Il piccolo Alfie è morto. Il genitori lo annunciano su Facebook

Ha finito di combattere il piccolo Alfie, è morto il bambino, 23 mesi di cui il mondo ha tanto parlato in questi giorni e che era ricoverato all’ospedale Alder Hey di Liverpool. Il messaggio del padre sul web fa commuovere il mondo intero: “Il mio gladiatore ha posato lo scudo ed è volato via”.

Dopo giorni di attesa, di lotta e di speranza è andato il cielo il piccolo Alfie Evans è morto. A darne l’annuncio sono stati, con un post su Facebook gli stessi genitori. Ricordiamo che qualche giorno fa erano stati i giudici britannici a vietare il trasferimento del bimbo in Italia per delle cure, nonostante l’Italia gli avesse già concesso la cittadinanza.

Ricordiamo che il piccolo eroe, morto all’ospedale Hey Children’s Hospital di Liverpool,  era ricoverato dal dicembre 2016 perchè soffriva di una una malattia neurodegenerativa sconosciuta e degenerativa.

Il piccolo Alfie è morto. Il genitori lo annunciano su Facebook

Dopo anni passati attaccato alle macchine, il 23 aprile i medici hanno ottenuto l’autorizzazione della giustizia britannica a staccare la spina, ma Alfie ha continuato a respirare per quattro giorni, anche senza l’ausilio del ventilatore meccanico. Questo ha dato una speranza ai genitori che alla fine si sono dovuti arrendere. “Al nostro bimbo sono spuntate le ali intorno alle 2.30. I nostri cuori sono spezzati. Grazie a tutti per il sostegno”, ha scritto invece la madre del bimbo, Kate James, sul suo profilo Facebook.

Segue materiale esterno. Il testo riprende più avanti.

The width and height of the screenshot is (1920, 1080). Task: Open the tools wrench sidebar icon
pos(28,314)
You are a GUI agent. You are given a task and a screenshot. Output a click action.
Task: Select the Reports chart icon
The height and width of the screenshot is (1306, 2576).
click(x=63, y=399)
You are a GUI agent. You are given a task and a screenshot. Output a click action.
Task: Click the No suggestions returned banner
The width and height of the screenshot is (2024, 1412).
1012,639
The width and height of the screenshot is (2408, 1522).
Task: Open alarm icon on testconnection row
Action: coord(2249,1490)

Giunge dopo la sua morte anche il messaggio di cordoglio dei i medici di Liverpool che hanno definito la vicenda “un viaggio devastante”. “Vogliamo esprimere – si legge nella nota – la nostra simpatia e condoglianze dal profondo del cuore alla famiglia di Alfie in questo tempo di estrema angoscia. E’ stato un viaggio devastante per loro. Ora chiediamo sia rispettata la loro privacy e la privacy dello staff dell’Alder Hey”.

Ricordiamo anche che i genitori, disperati, avevano più volte richiesto anche l’intervento del Papa nella vicenda e migliaia di persone avevano risposto alla ‘chiamata’ lanciata sui social da Tom per costituire un ‘Esercito di Alfie’, a difesa della vita del piccolo ma nonostante tutto le cose non sono andate così come i genitori speravano. I giudici lo hanno definito accanimento terapeutico e per questo alla fine il cuoricino di Alfie ha cessato di battere.